* **What is expected**: In the entries below, repeat only the lines between those holding "Select the PPPoE radio button circle" and "You are a computer-use", inclusive. Leave pictures out.

[Start of section]

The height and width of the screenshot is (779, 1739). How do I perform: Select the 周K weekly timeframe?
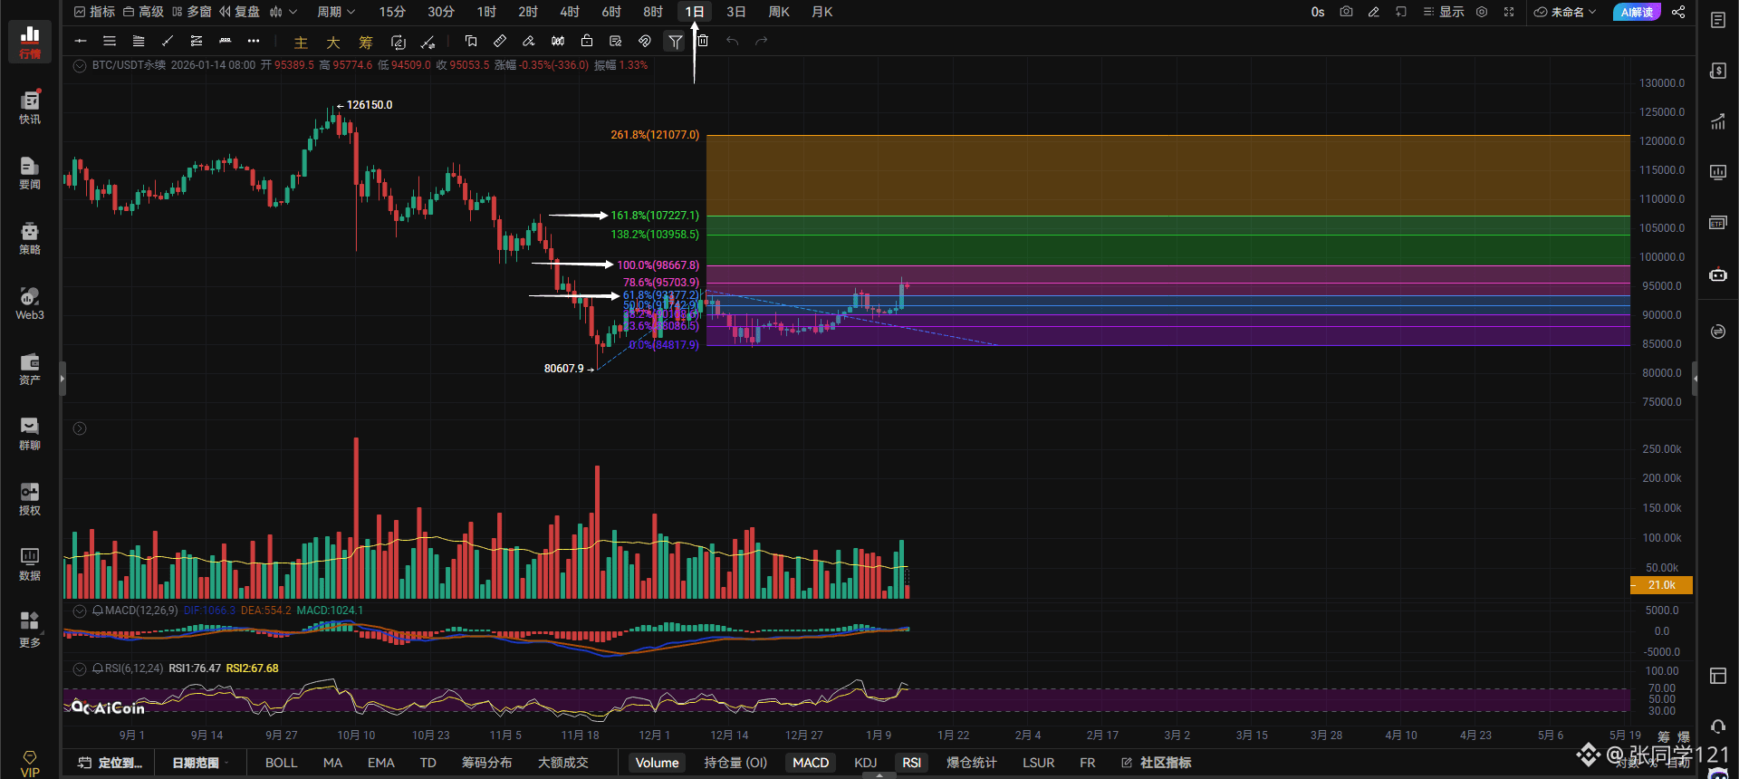(778, 12)
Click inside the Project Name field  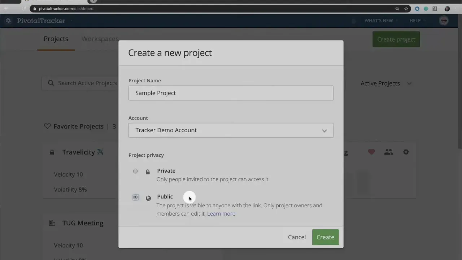pos(231,93)
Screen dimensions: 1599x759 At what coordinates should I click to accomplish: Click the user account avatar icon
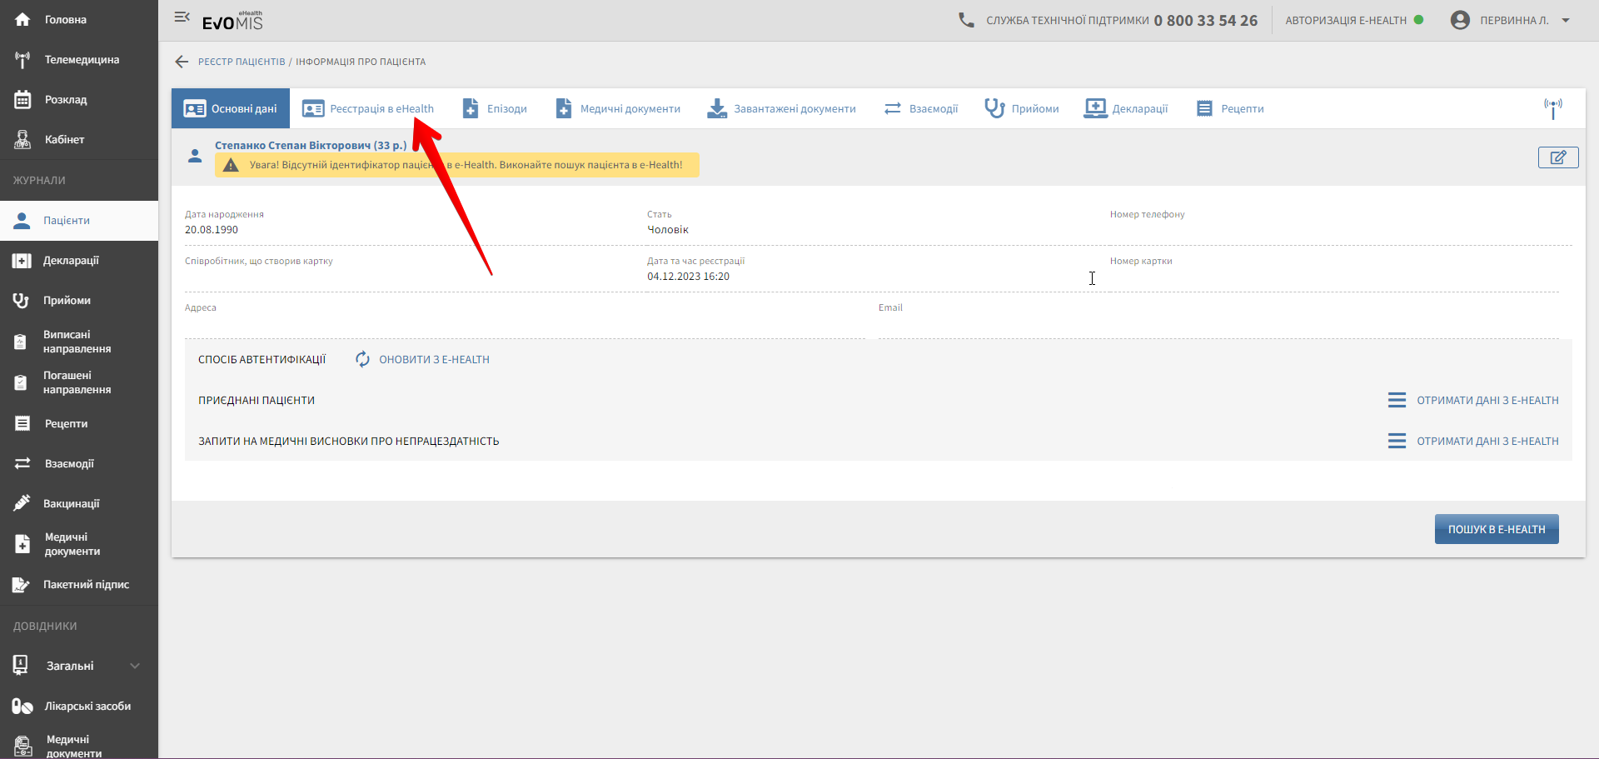pyautogui.click(x=1460, y=20)
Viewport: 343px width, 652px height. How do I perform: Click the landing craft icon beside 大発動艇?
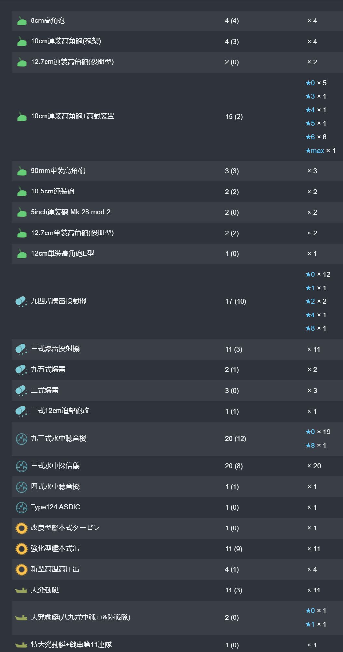coord(21,590)
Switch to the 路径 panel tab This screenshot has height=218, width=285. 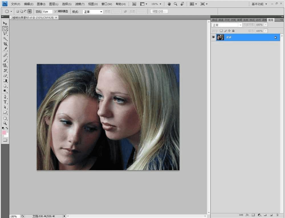click(214, 20)
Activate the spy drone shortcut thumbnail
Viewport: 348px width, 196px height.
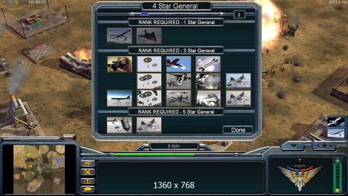(336, 134)
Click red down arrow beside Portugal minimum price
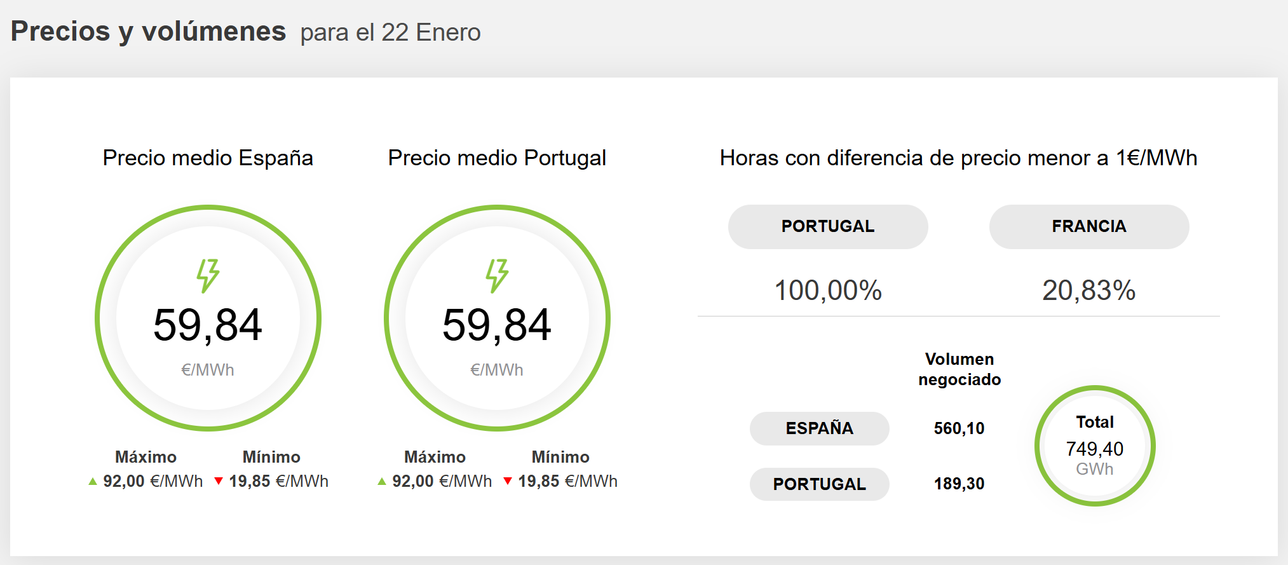This screenshot has height=565, width=1288. click(x=508, y=481)
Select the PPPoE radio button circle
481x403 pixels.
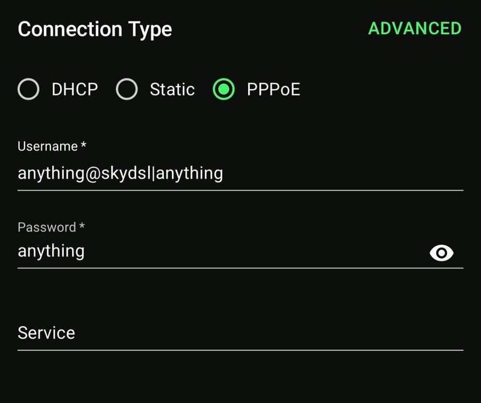tap(223, 89)
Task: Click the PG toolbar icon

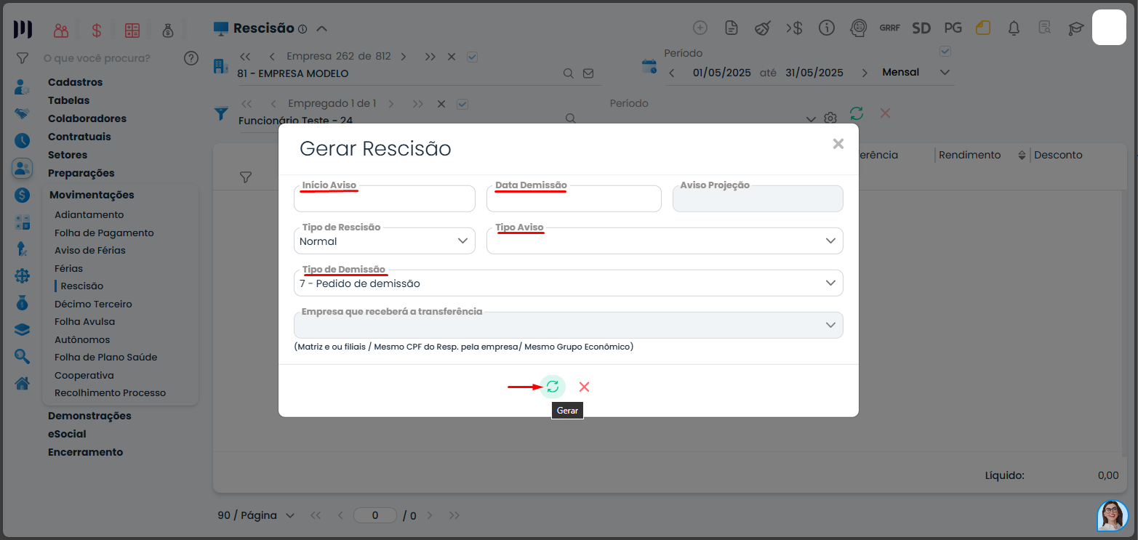Action: point(953,28)
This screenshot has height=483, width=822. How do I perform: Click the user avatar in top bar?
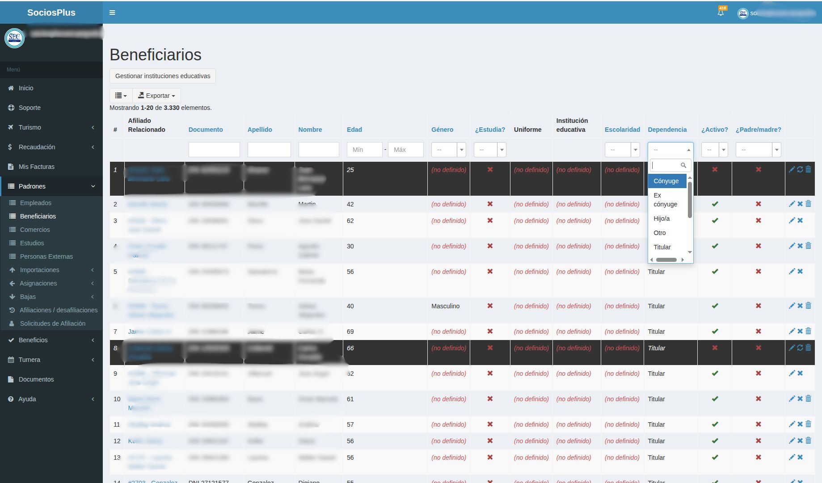click(x=742, y=13)
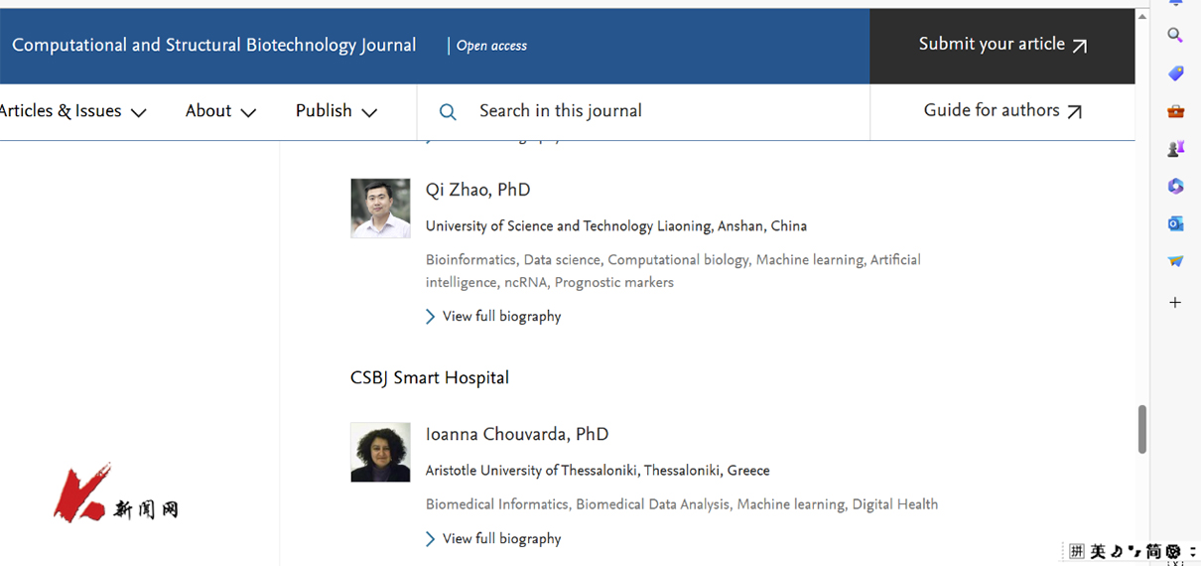This screenshot has width=1201, height=566.
Task: Open the red toolbox sidebar icon
Action: point(1175,111)
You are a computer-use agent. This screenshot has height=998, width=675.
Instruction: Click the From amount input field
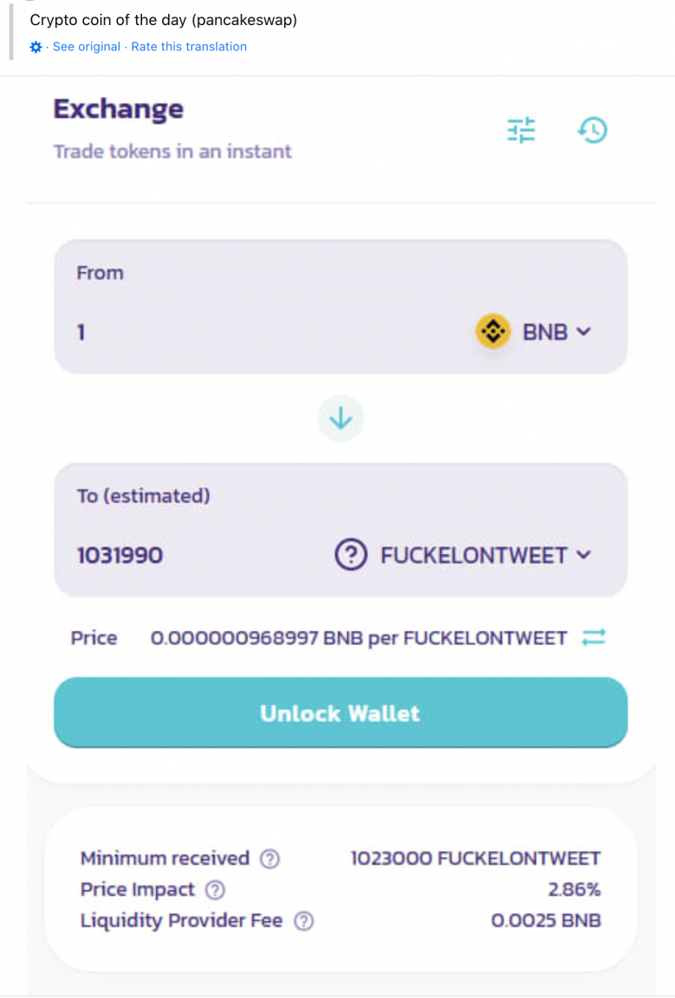coord(268,332)
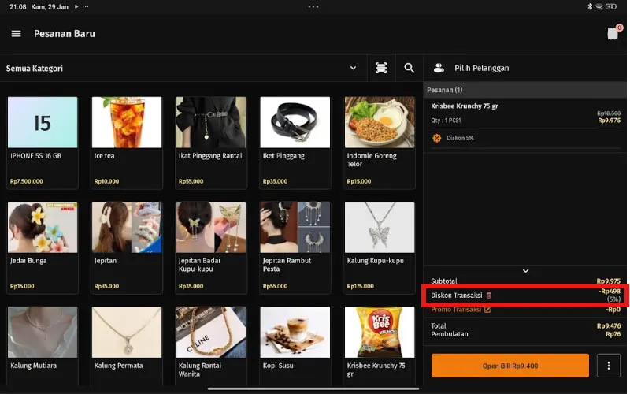Open the hamburger navigation menu
Viewport: 630px width, 394px height.
click(x=16, y=34)
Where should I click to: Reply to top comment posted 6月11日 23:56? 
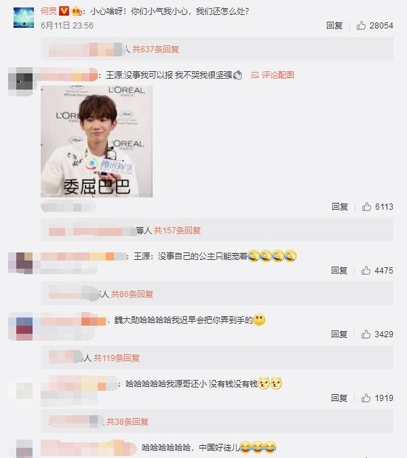pyautogui.click(x=334, y=26)
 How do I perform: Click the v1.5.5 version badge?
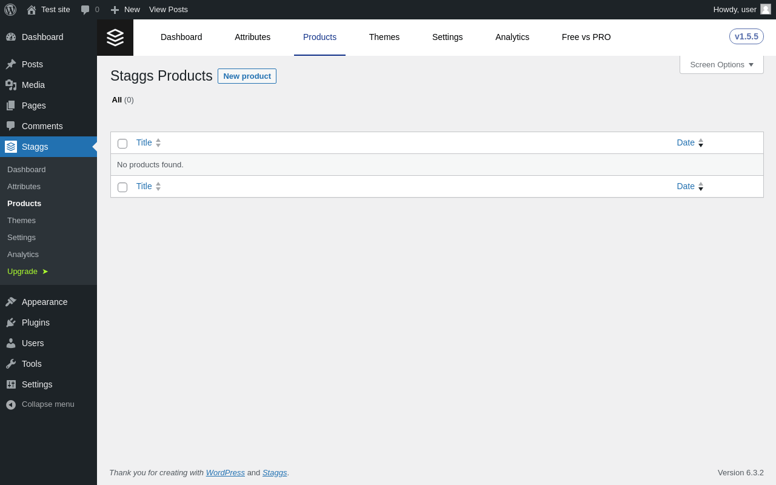pos(746,36)
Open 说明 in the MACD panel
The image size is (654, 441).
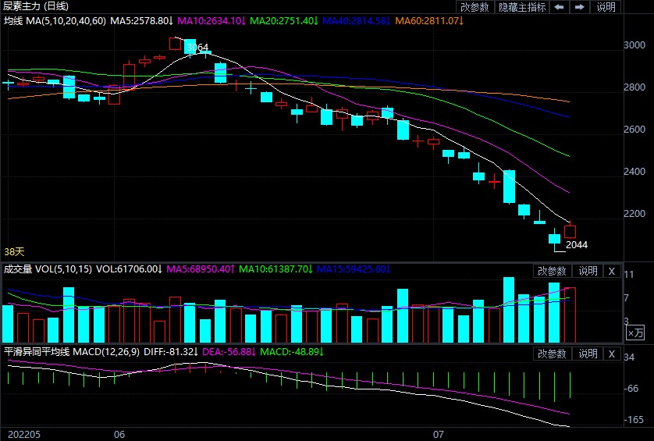(588, 354)
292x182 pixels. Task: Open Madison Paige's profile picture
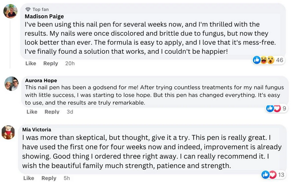(10, 11)
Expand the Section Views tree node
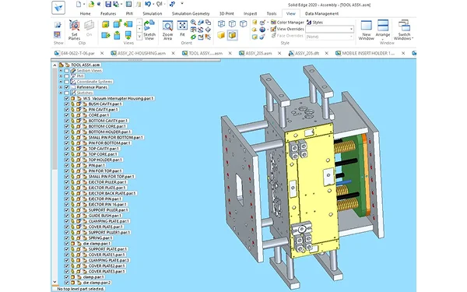Image resolution: width=467 pixels, height=292 pixels. pos(61,71)
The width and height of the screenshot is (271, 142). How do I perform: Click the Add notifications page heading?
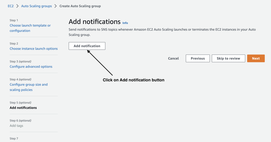pos(94,22)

[End of section]

* **Output of the task**:
Select the PPPoE radio button circle
481x403 pixels.
tap(223, 89)
Task: Click the PG toolbar icon

Action: point(953,28)
This screenshot has height=483, width=822. How do I perform: Click the user avatar in top bar?
click(x=742, y=13)
This screenshot has width=1201, height=566.
Task: Open the red toolbox sidebar icon
Action: point(1175,111)
You are a computer-use agent. This screenshot has height=998, width=675.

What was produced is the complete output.